Top of Listed records

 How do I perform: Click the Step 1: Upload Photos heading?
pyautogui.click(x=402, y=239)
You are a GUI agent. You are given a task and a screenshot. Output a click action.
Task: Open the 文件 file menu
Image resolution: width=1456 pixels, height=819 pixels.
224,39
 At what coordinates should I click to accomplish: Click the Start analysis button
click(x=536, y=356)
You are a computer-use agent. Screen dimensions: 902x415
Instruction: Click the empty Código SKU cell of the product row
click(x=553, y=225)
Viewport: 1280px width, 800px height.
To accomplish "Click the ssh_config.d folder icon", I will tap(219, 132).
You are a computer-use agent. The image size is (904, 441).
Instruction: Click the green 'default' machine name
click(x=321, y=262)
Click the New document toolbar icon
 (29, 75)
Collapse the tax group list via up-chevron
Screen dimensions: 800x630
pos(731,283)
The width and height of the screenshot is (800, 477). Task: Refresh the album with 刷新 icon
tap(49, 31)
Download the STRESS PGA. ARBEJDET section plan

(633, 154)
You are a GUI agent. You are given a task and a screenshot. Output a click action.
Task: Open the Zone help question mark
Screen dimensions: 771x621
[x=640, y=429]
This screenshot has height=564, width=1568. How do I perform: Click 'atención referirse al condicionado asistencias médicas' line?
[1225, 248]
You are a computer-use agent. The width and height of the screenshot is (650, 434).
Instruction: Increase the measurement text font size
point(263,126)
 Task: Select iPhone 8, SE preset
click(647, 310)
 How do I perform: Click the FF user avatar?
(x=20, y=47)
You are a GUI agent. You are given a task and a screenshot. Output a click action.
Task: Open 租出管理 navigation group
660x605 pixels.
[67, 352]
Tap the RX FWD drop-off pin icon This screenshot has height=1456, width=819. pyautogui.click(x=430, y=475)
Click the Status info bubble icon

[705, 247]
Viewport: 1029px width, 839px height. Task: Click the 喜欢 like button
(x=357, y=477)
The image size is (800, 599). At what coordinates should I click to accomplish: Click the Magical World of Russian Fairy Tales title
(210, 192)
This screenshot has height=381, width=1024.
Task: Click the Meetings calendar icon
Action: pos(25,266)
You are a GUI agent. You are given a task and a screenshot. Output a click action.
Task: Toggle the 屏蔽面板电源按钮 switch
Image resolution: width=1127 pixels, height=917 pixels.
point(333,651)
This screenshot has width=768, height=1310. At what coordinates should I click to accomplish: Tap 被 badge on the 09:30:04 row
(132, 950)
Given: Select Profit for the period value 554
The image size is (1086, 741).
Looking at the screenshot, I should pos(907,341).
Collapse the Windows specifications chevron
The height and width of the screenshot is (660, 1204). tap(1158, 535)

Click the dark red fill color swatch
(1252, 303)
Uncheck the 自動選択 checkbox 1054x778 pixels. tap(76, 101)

Bottom of Listed records

:: Work required ::
Transcribe each entry exactly.

:: Written answer ::
 How do I perform: Click the Step 1: Upload Photos heading?
pyautogui.click(x=402, y=239)
You are a GUI agent. You are given a task and a screenshot. Output a click action.
Task: Open the 文件 file menu
Image resolution: width=1456 pixels, height=819 pixels.
224,39
 At what coordinates should I click to accomplish: Click the Start analysis button
click(x=536, y=356)
You are a computer-use agent. Screen dimensions: 902x415
Instruction: Click the empty Código SKU cell of the product row
click(x=553, y=225)
Viewport: 1280px width, 800px height.
To accomplish "Click the ssh_config.d folder icon", I will tap(219, 132).
You are a computer-use agent. The image size is (904, 441).
Instruction: Click the green 'default' machine name
click(x=321, y=262)
Click the New document toolbar icon
 (29, 75)
Collapse the tax group list via up-chevron
Screen dimensions: 800x630
pos(731,283)
The width and height of the screenshot is (800, 477). Task: Refresh the album with 刷新 icon
tap(49, 31)
Download the STRESS PGA. ARBEJDET section plan

(633, 154)
You are a GUI agent. You are given a task and a screenshot. Output a click action.
Task: Open the Zone help question mark
Screen dimensions: 771x621
[x=640, y=429]
This screenshot has height=564, width=1568. How do I perform: Click 'atención referirse al condicionado asistencias médicas' line?
[1225, 248]
You are a computer-use agent. The width and height of the screenshot is (650, 434).
Instruction: Increase the measurement text font size
point(263,126)
 Task: Select iPhone 8, SE preset
click(647, 310)
 How do I perform: Click the FF user avatar?
(x=20, y=47)
You are a GUI agent. You are given a task and a screenshot. Output a click action.
Task: Open 租出管理 navigation group
660x605 pixels.
[67, 352]
Tap the RX FWD drop-off pin icon This screenshot has height=1456, width=819. pyautogui.click(x=430, y=475)
Click the Status info bubble icon

[705, 247]
Viewport: 1029px width, 839px height. Task: Click the 喜欢 like button
(x=357, y=477)
The image size is (800, 599). At what coordinates should I click to accomplish: Click the Magical World of Russian Fairy Tales title
(210, 192)
This screenshot has height=381, width=1024.
Task: Click the Meetings calendar icon
Action: pos(25,266)
You are a GUI agent. You are given a task and a screenshot. Output a click action.
Task: Toggle the 屏蔽面板电源按钮 switch
Image resolution: width=1127 pixels, height=917 pixels.
point(333,651)
This screenshot has width=768, height=1310. At what coordinates should I click to accomplish: Tap 被 badge on the 09:30:04 row
(132, 950)
Given: Select Profit for the period value 554
The image size is (1086, 741).
Looking at the screenshot, I should pos(907,341).
Collapse the Windows specifications chevron
The height and width of the screenshot is (660, 1204). tap(1158, 535)

Click the dark red fill color swatch
(1252, 303)
Uncheck the 自動選択 checkbox 1054x778 pixels. tap(76, 101)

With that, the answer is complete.